Fortunately, the country was able to build up a strong foundation in the first three quarters of the year, which would enable the government to meet its growth target for the year, according to the country’s top financial institutions.
“Gross domestic product (GDP) probably expanded by 7.3 percent in the third quarter, but could slow down to below 6 percent in the fourth quarter with the immediate effect of the typhoon on income and output,” First Metro Investments Corp. (FMIC) said in a report released Wednesday. “To be sure, reconstruction efforts could offset the loss on output and income due to the negative effects of the supertyphoon. But the affected areas reportedly represent some 12 percent of the country’s population, and the latter would probably tilt the balance.”
First Metro Investments, a unit of the country’s second-largest bank Metropolitan Bank & Trust Co., said consumer prices would also affect the Philippines’ growth prospects.
The rate of rise in consumer prices averaged at 2.8 percent from January to October. “This will certainly rise in the fourth quarter, exacerbated by the supertyphoon’s effects in the Visayas,” First Metro said in its Market Call report.
Emilio Neri Jr., Bank of the Philippine Islands’ lead economist, on Tuesday said inflation would rise despite the government’s efforts to control prices of key commodities in affected areas.
“Since government aid will be slow in addressing these supply bottlenecks, prices of goods are expected to rise in affected regions,” Neri said as he noted the severe damage to private property and infrastructure in several areas.
Earlier this week, the Bangko Sentral ng Pilipinas (BSP) released the results of its simulations that showed consumer prices rising by an average of 3.2 percent for the entire year. According to the BSP’s unofficial forecast, inflation may level off between 4 to 5 percent in November and December. Next year, inflation may accelerate to 4.5 percent, which Neri said would be “dangerously close” to the top end of the BSP’s target for the full year.
If the central bank’s unofficial forecasts proved accurate, inflation for the year would still be closer to the low end of the official 3 to 5 percent target range. Given the higher inflation forecasts, Neri said the BSP might decide to tighten its monetary policy settings earlier than expected.
Joel Noel Mendoza, senior vice president of BDO Private Bank’s wealth advisory and trust group, was more pessimistic, saying GDP growth could settle to 3 to 4 percent in the current quarter.
In a briefing on Wednesday, the BDO executive echoed the sentiments of First Metro when he cited the effects of the typhoon on productivity and income levels in the affected areas. BDO Private Bank is the private banking and wealth management subsidiary of the country’s largest lender, BDO Unibank.

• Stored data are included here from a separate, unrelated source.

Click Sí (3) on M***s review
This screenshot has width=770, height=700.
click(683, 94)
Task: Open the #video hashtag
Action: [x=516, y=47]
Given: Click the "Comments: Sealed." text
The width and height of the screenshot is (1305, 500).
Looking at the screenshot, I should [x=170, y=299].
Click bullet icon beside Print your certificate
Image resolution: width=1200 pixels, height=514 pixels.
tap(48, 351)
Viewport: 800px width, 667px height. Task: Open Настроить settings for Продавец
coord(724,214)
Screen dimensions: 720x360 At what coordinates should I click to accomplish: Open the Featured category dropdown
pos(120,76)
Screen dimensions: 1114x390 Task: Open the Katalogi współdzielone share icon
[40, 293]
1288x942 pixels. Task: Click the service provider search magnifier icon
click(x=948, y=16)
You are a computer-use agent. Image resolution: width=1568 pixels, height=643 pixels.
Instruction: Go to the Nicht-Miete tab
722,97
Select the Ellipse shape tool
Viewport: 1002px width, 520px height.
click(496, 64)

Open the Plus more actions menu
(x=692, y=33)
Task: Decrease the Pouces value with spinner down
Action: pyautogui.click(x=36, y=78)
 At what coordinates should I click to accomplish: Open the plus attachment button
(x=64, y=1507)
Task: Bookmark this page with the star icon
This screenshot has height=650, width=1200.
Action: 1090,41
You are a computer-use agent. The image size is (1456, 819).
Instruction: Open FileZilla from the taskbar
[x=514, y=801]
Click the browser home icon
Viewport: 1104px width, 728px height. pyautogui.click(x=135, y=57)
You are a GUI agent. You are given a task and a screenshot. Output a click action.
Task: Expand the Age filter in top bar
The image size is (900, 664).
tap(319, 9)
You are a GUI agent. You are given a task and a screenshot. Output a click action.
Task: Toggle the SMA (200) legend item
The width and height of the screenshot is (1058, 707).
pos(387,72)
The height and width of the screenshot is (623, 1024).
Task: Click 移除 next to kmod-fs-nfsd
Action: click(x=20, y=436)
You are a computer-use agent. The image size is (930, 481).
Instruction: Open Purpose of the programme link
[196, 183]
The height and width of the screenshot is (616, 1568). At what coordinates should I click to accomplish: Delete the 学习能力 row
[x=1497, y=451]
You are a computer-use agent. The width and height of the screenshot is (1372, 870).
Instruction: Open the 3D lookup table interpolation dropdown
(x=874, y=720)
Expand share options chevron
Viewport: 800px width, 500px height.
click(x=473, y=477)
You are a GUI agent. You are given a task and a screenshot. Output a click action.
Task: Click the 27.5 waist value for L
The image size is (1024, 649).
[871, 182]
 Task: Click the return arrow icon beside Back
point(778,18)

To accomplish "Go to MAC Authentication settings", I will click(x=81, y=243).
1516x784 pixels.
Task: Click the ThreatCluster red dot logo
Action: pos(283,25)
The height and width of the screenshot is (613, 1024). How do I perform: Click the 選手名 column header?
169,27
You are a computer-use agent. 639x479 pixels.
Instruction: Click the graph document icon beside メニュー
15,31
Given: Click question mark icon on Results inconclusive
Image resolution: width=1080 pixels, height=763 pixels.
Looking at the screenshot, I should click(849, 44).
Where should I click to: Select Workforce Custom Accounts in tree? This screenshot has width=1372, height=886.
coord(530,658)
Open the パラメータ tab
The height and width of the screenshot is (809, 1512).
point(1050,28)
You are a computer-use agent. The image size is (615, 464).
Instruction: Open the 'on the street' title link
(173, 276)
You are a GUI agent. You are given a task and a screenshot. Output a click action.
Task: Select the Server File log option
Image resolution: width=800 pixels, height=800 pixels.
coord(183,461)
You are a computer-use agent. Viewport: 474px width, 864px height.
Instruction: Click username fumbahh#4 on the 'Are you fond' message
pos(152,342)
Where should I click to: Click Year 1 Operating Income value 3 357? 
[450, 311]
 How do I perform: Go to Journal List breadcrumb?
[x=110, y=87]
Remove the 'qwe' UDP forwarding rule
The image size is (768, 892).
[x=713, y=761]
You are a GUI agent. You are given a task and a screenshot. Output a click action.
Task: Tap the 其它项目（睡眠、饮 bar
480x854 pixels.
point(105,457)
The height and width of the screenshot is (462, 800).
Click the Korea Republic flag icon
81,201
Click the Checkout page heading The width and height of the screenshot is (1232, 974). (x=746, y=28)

The company’s growth outlook mirrors the National Economic Development Authority’s (Neda) own assessment, which showed that fourth quarter growth could slow down to 4.1 percent.
In a statement this week, Neda said the negative impact of the supertyphoon could linger through 2014 because of the reduced production capacity in affected areas. GDP growth for 2013 could be reduced by 0.3 to 0.8 of a percentage point.